There’s been a great deal of talk about the pending “great rotation” and what it means for your portfolio. We’re told that investors, facing the potential for rising rates, stand ready to dump their fixed-income positions and rush into stocks.

Don’t believe the hype. For ETF investors at least, it ain’t happening.

ETF offer the easiest way to monitor investor behavior because you can see on a daily basis exactly how much money is flowing into and out of various products. Since interest rates started backing up in early May, investors have pulled a little over $500 million out of fixed-income ETFs. That sounds like a lot, but consider that there is more than $257 billion invested in the products. In other words, for ETF investors, the so-called “great rotation” has amounted to a whopping 0.2% of assets.

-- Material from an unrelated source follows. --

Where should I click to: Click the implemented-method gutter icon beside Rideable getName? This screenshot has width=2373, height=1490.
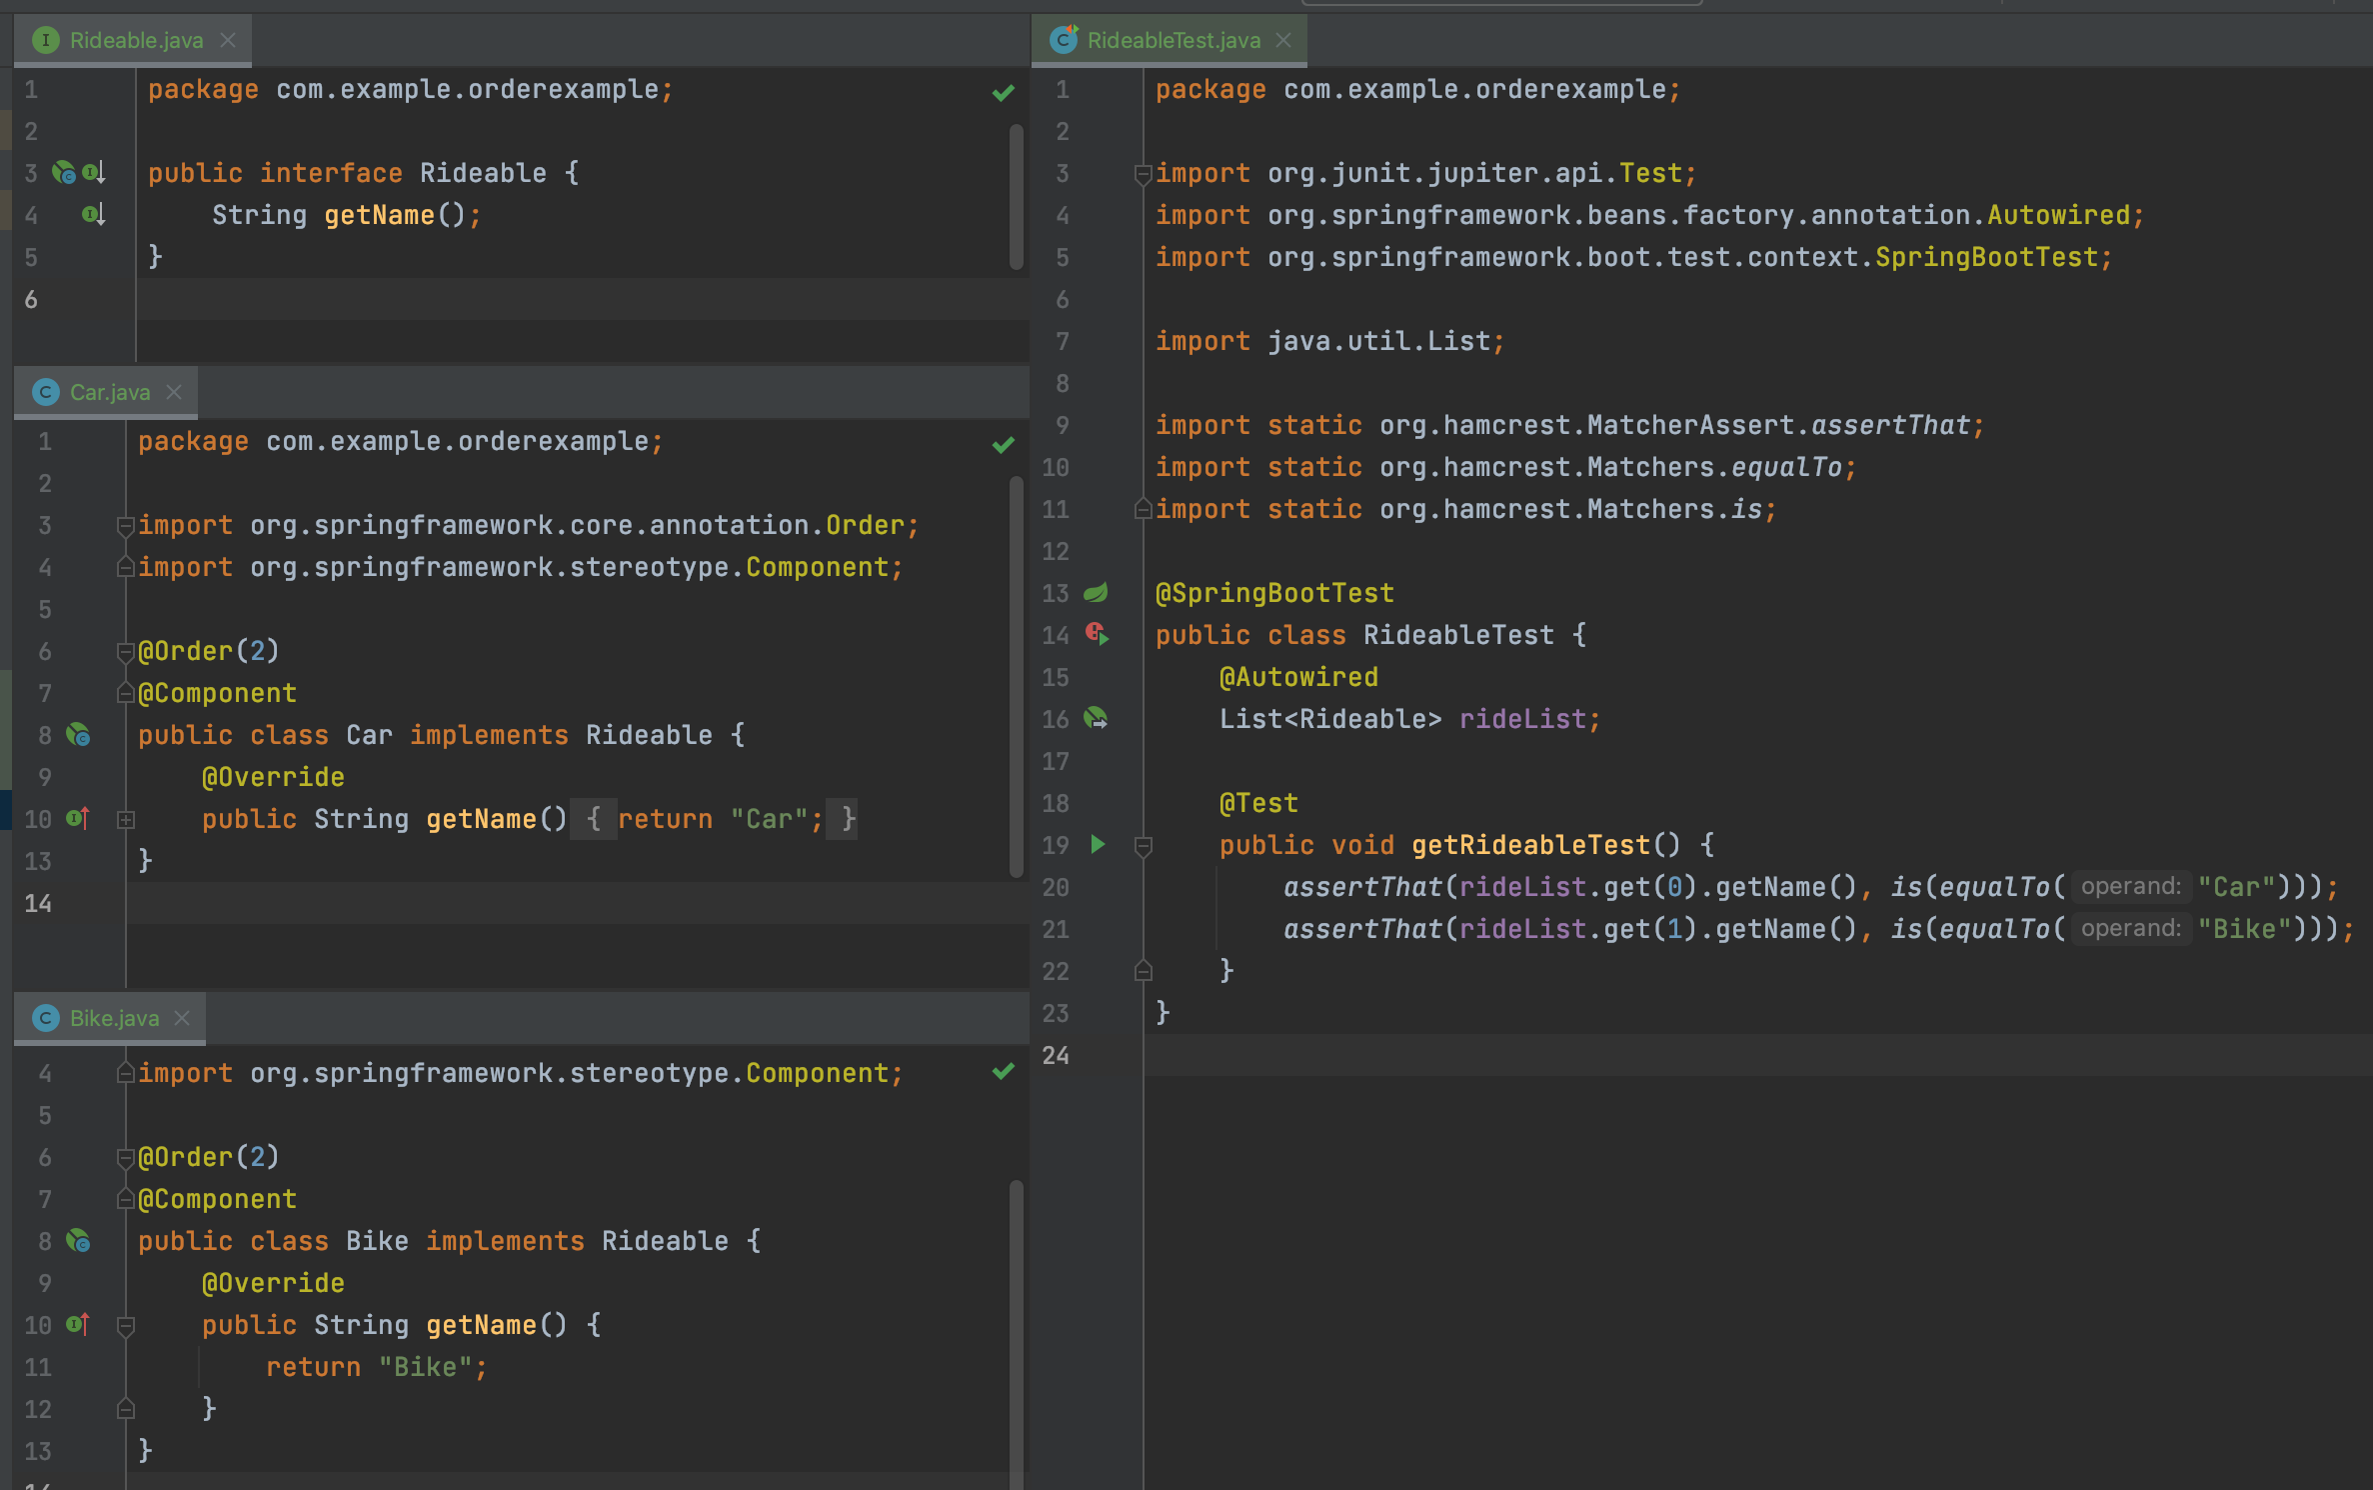[x=93, y=215]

But just because investors haven’t rotated out of bonds, that doesn’t mean they are sitting still. There is a great rotation going on, and it’s just not out of bonds.  Instead, it’s taking place within bonds.

Two Big Bets You Should Consider

Consider this: In July, investors pulled $5.2 billion out of 74 different fixed-income ETFs, while plowing $9.4 billion into 81 other fixed-income ETFs.

What are they doing? All you have to do is look at the top three fixed-income ETFs for both outflows and inflows for the month and it’s crystal clear.

Investors are making two big bets, sometimes independently, sometimes together. Bet 1: Shorten duration. Bet 2: Go long credit.

The first bet is obvious. The top fixed-income fund for inflows in July was the iShares 3-7 Year Treasury Bond ETF (IEI), which pulled in $2.5 billion. That more than compensated for the $800+ million flowing out of the iShares 20+ Year Treasury Bond ETF (TLT).